_Work instructions:_ Pictures are to be left out; every line from the one with "Select the Selfie + doklad radio option" through the end of the data must be transcribed exactly.

_Records for processing:_
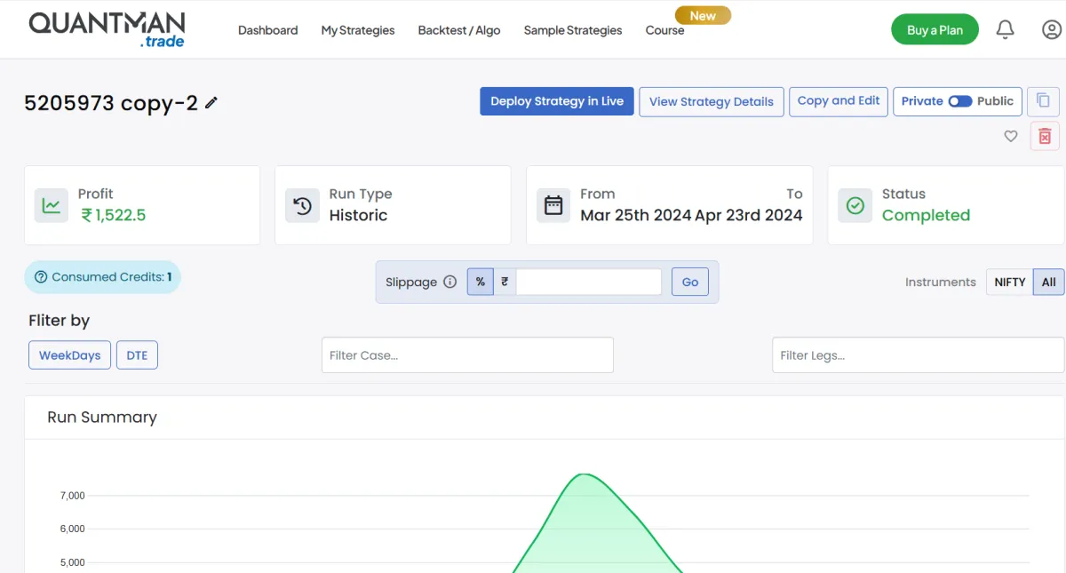Delete strategy using the red trash icon
This screenshot has width=1066, height=573.
click(x=1045, y=136)
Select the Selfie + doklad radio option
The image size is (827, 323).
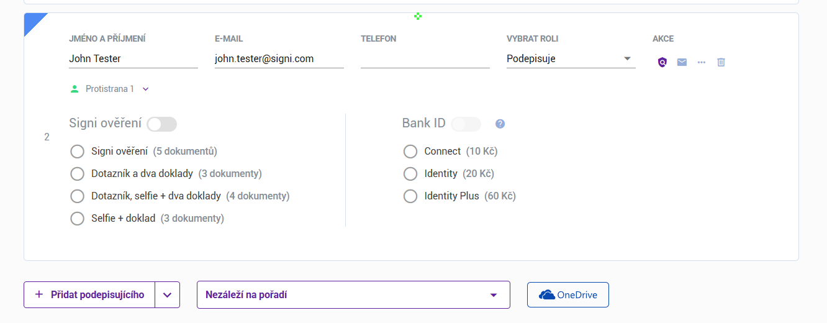tap(78, 219)
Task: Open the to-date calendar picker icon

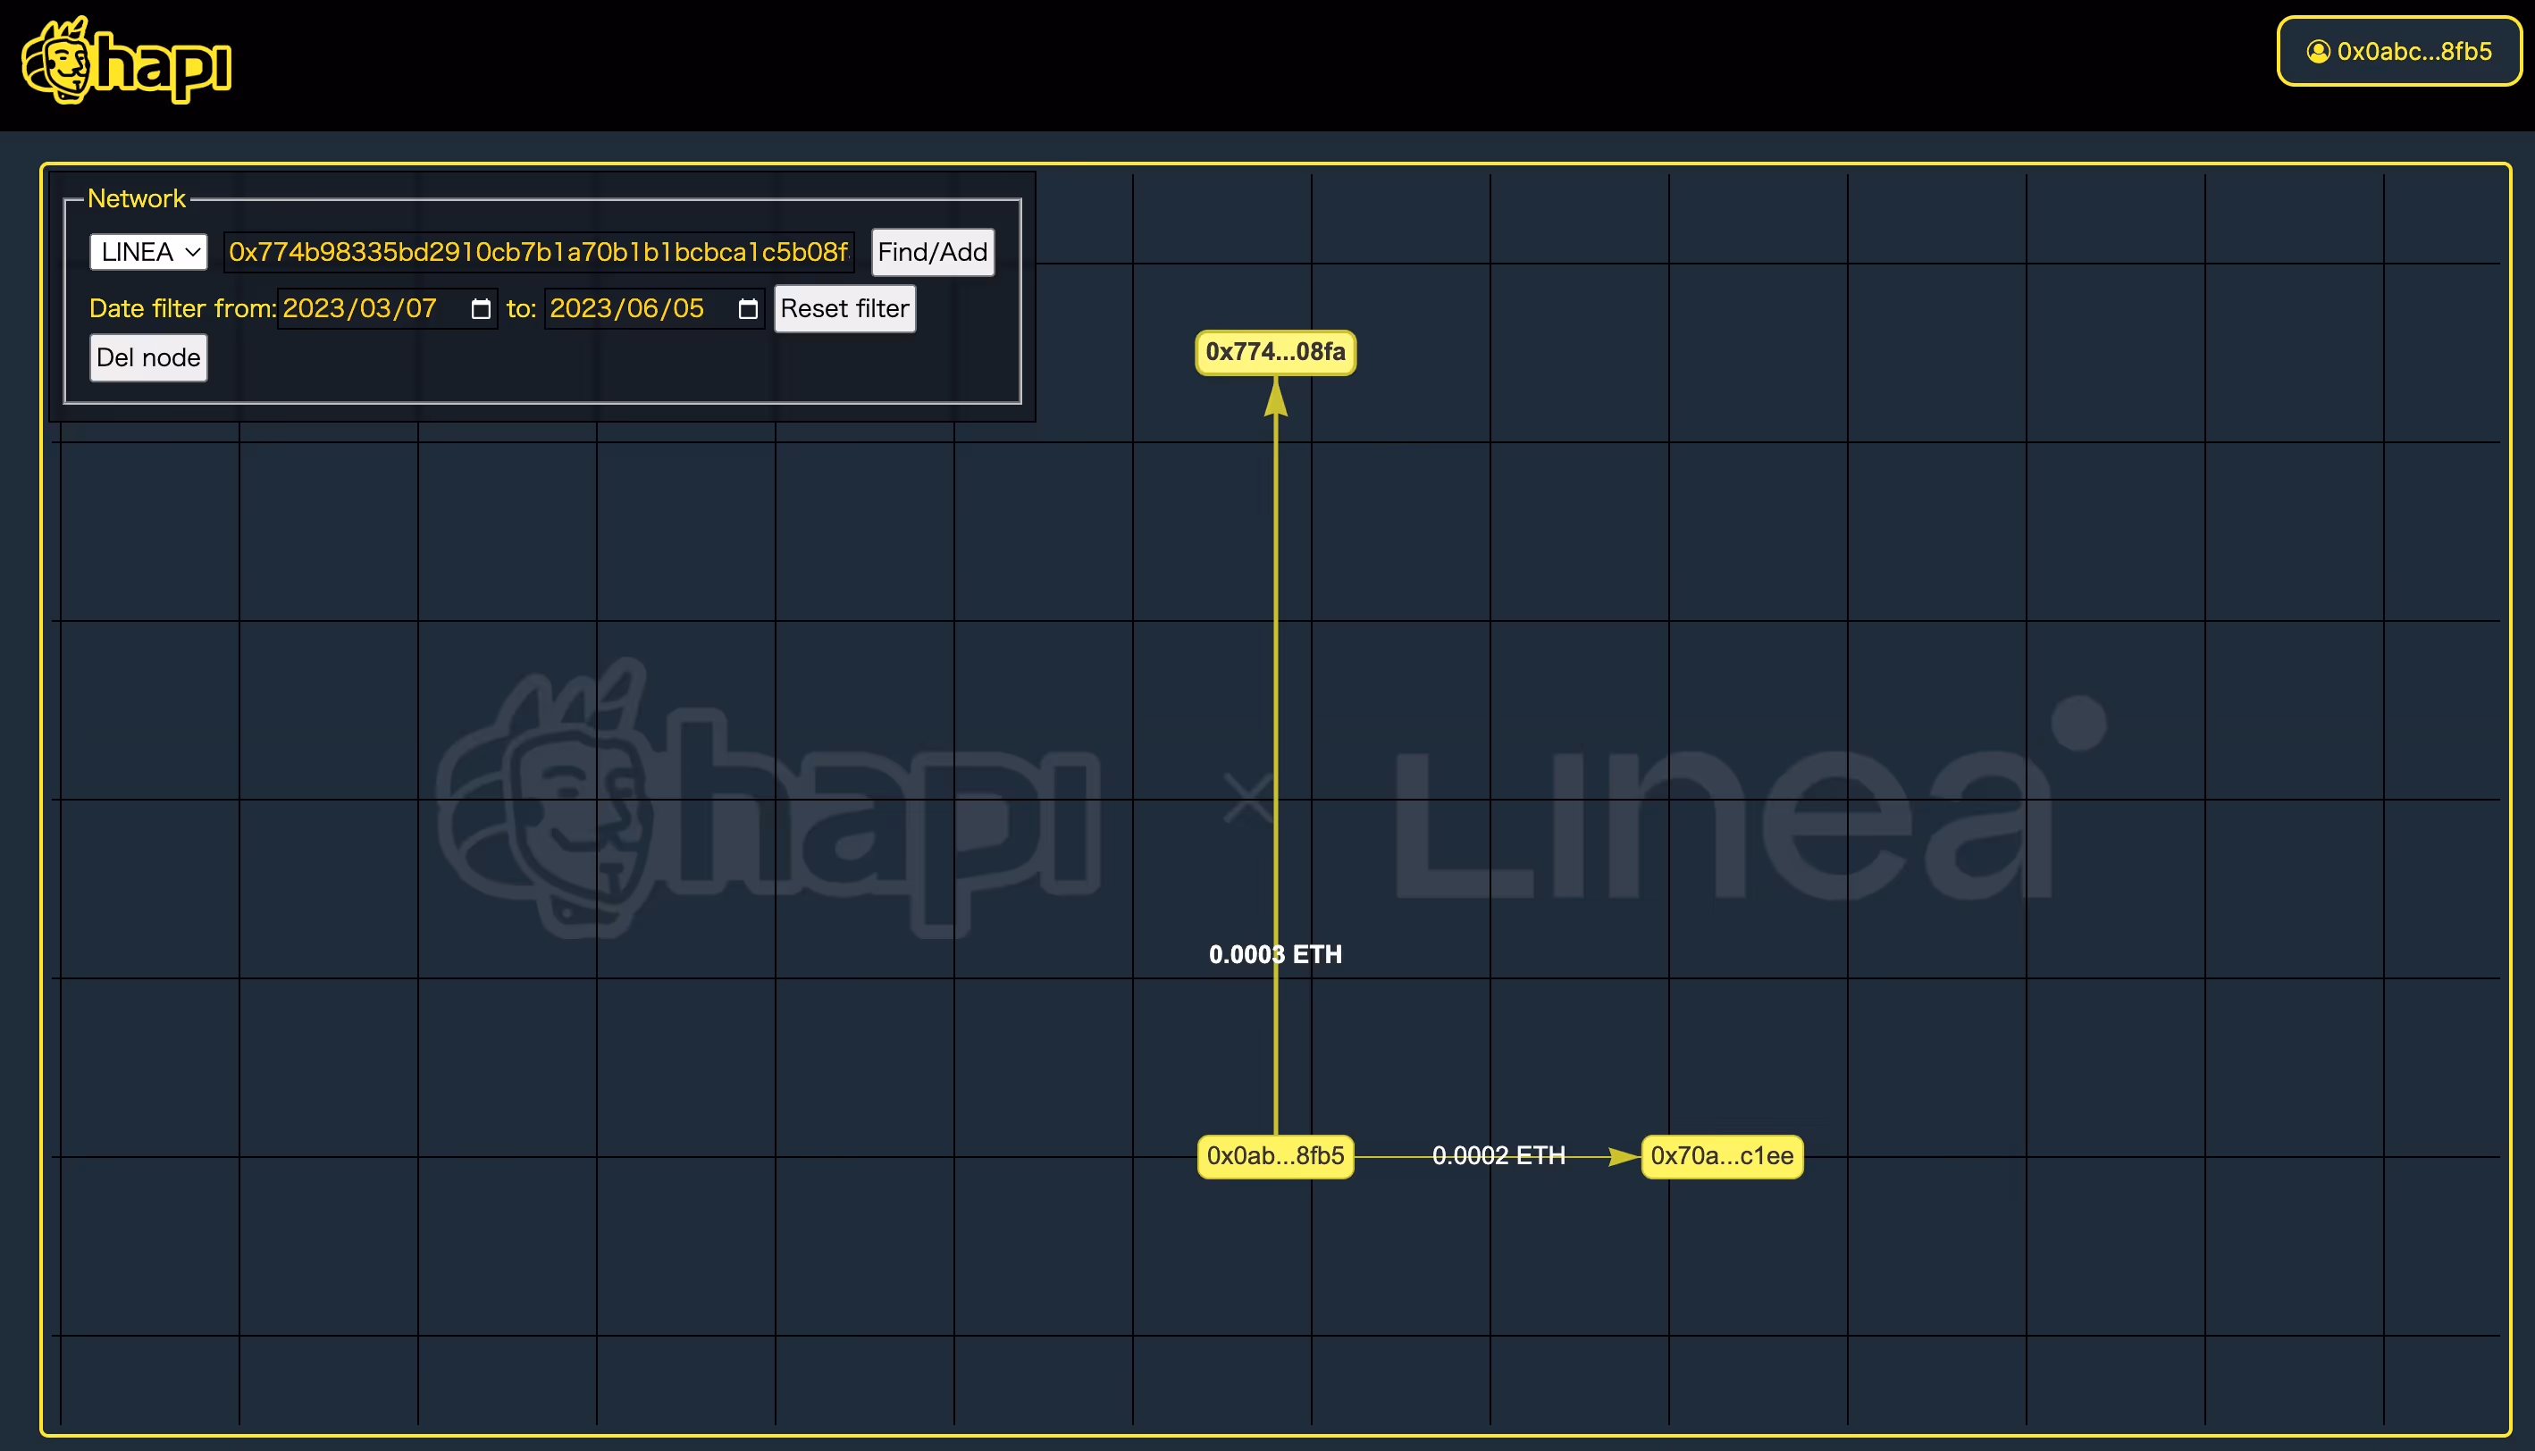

_Answer for this exercise:_
Select the Selfie + doklad radio option
The image size is (827, 323).
tap(78, 219)
Task: Open the to-date calendar picker icon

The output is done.